Day by day, the amount of data and information on the internet is growing exponentially, new websites, new images are coming up every second. So, how an e-Commerce organisation can make best out of this huge data? Here, Web Analytics comes into play.

In this blog, we are going to learn the below:

  • What is Web Analytics?
  • Metrics used for Web Analytics.
  • What is Predictive Web Analytics
  • Steps to perform Predictive Web Analytics
  • Case Study: Build a Predictive Model using Web Data
  • Conclusion

So, lets start…

What is Web Analytics

Web analytics is the collection, reporting, and analysis of website data, to identify the measures based on your organizational and user goals and using the website data to determine the success or failure of those goals and to derive a strategy to achieve the goal and improve the user’s experience.

Metrics used for Web Analytics:

Some common web metrics that Web Analytics experts track include:

  • Number of visitors a website receives.
  • From where web traffic is coming.
  • Timer spent by the user on each page
  • What links are and are not clicked on
  • How well a website performs in search engine results

For more details, please visit:

https://www.cooladata.com/wiki/display/webanalyticsbi/Web+Analytics+Metrics

What is Predictive Web Analytics

Based on these collected metrics, we can predict certain customer behaviour using predictive modelling, so that we can take corrective actions in order to achieve our target.
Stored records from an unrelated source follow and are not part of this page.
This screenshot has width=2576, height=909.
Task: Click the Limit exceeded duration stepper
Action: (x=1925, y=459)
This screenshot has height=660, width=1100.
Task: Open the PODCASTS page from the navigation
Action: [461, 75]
So, Predictive Analytics is a set of methodologies that assist us in anticipating customer behaviour. Some of the reason why you should opt for Predictive Analytics strategies are as below:

  • Traditional Web Analytics tools generate tons of click stream data, from where Predictive Analytics helps filter out the noise and go beyond aggregate level metrics.
  • Analytical models helps you understand the complex patterns between the various data points, which can become the basis of your decision-making process.
  • It helps you to prepare a data driven marketing plan, to allocate proper investments.

Few examples of Predictive Web Analytics includes below:

The company uses predictions performed by a predictive model to maximize engagement rates for its content, by sending personalized messages to the target audiences, which helps to increase the ROI for its content marketing efforts.
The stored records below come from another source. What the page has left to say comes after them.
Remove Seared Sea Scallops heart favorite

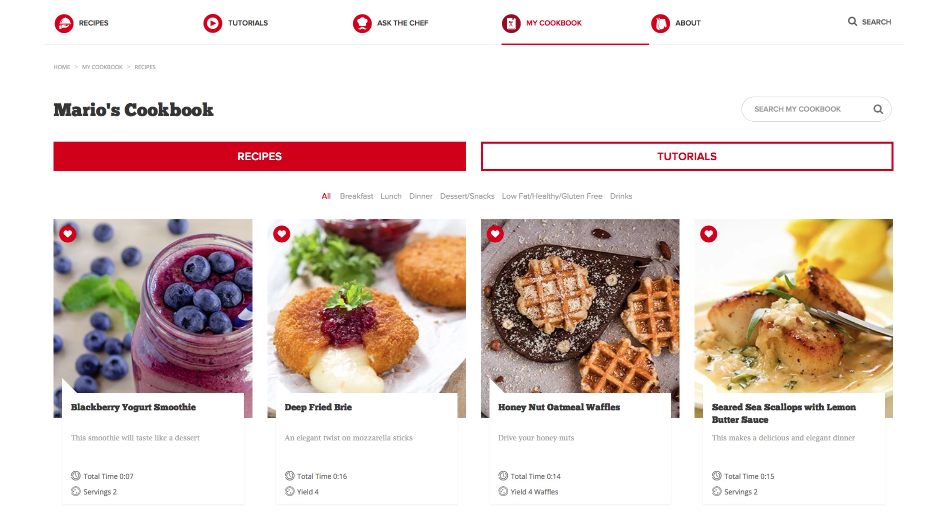click(709, 234)
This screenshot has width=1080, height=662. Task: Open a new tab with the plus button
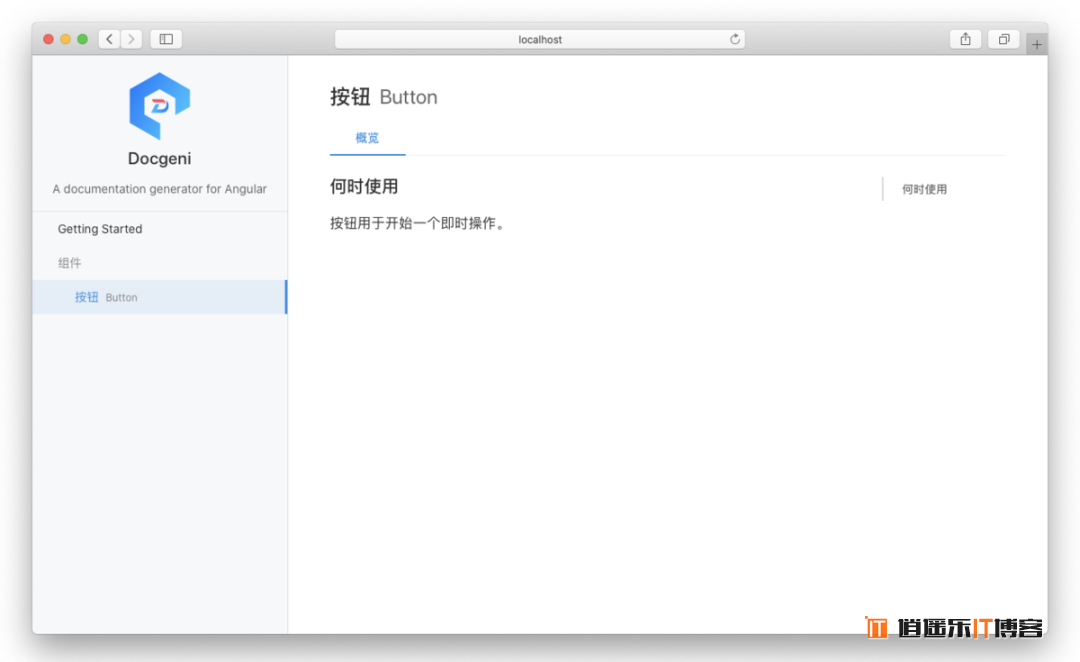pos(1037,44)

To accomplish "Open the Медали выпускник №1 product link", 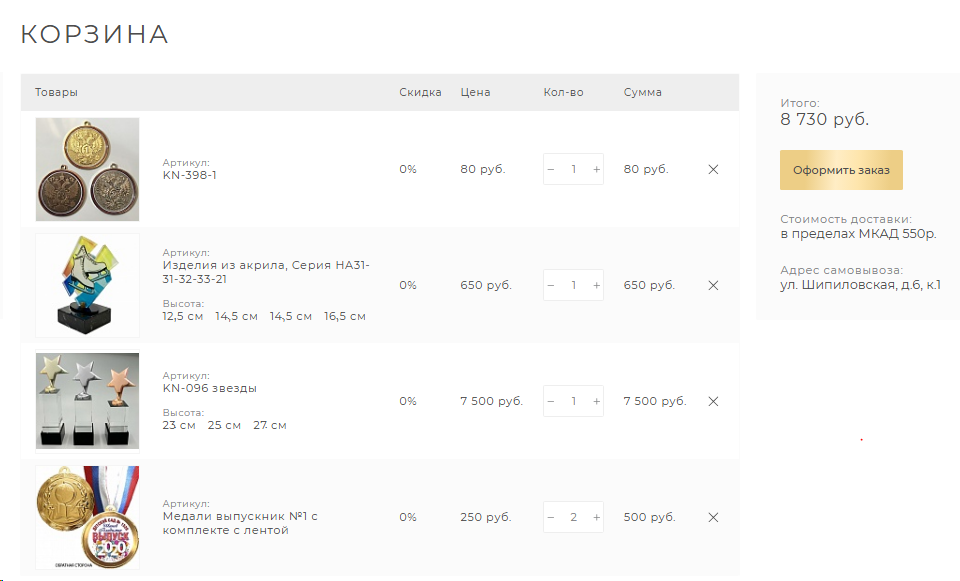I will [240, 523].
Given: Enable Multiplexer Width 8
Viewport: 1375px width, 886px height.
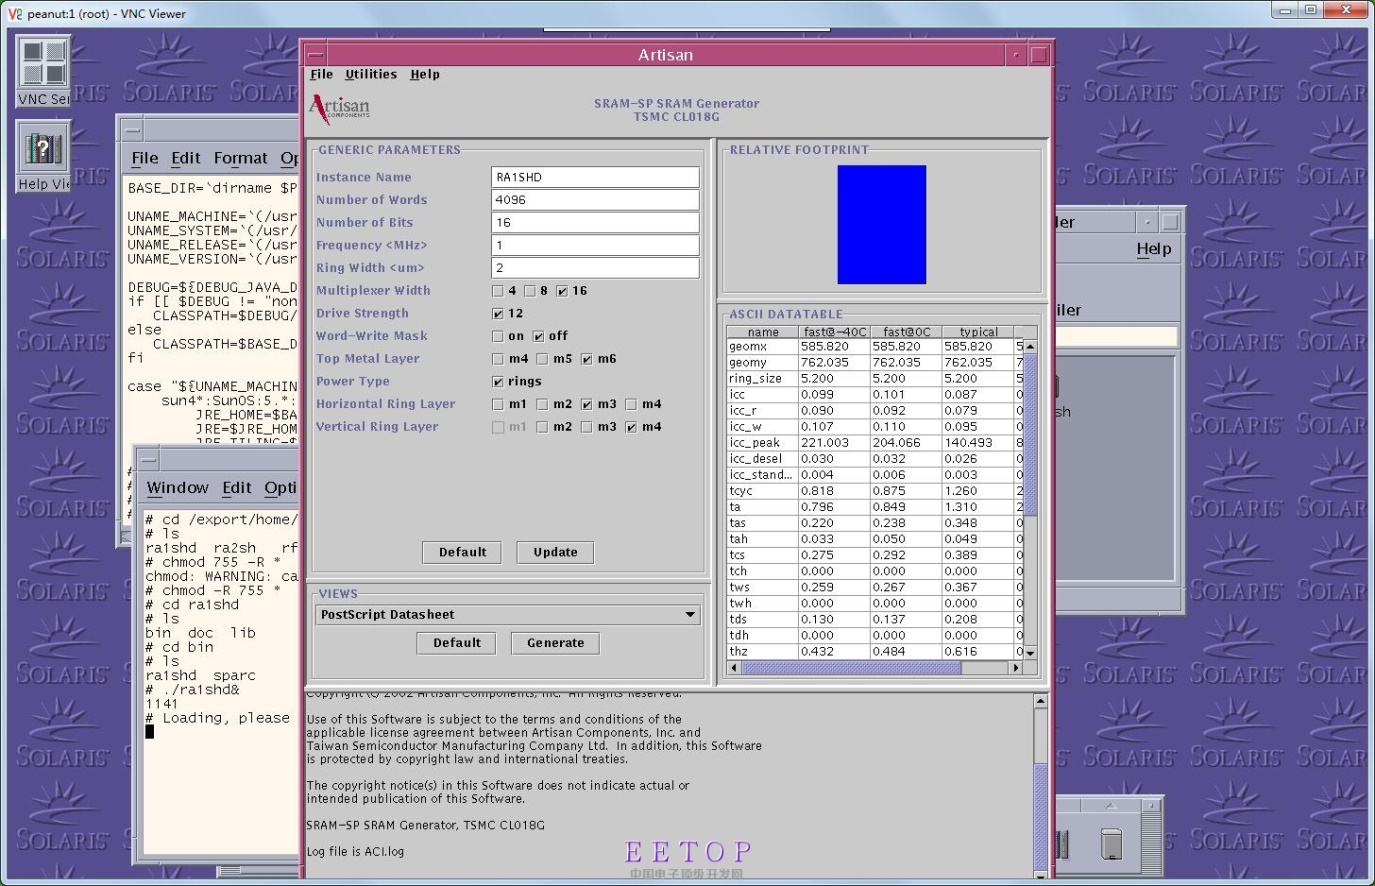Looking at the screenshot, I should tap(529, 291).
The same principle can be applied to run tighter email campaigns. You can let machine-learning algorithms personalize subject lines according to demographics, time of the day, and other factors.

Steps to perform Predictive Web Analytics

Now, in order to perform Predictive Analytics, you will require the following:

Objective: The business problem that we want to solve.

Data: Having the right data required to solve the business problem. If you have a user centric business model, where you can get rich data regarding your customers behaviour.

Methodology: Once you have the data and a clear objective, you can start thinking about the statistical method you will use to build the prediction model. For example: through Cluster Analysis, we can group the users having similar behaviour and can plan a marketing strategy to acquire those customers or through logistic analysis we can predict which customer can buy a plan or not.

Tool: There are a variety of predictive analytics tools available. KNIME, RStudio, Alteryx Platform, MATLAB, IBM SPSS, Python and SAP Analytics Cloud are few names among these. We have to select the right tool which is most suitable for our in-house analytics talent pool and allocated budget, keeping in our mind.

Here, we are going to build a predictive model, using the data set published in UCI Machine Learning.

Case Study

We are going to build a Predictive Model using customer visits data over a website.

Please refer here to get the dataset and details about it.

Dataset Information:

The dataset consists of data points belongs to 12,330 sessions of customer visits to the website. The dataset was formed so that each session would belong to a different user in a 1-year period to avoid any tendency to a specific campaign, special day, user profile, or period.

Attribute Information:

The dataset consists of 10 numerical and 8 categorical attributes.
‘Revenue’: Class level. Possible values: False and True.

“Administrative”, “Administrative Duration”: Represent the Administrative pages visited by the visitor in that session and total time spent in each of this page category.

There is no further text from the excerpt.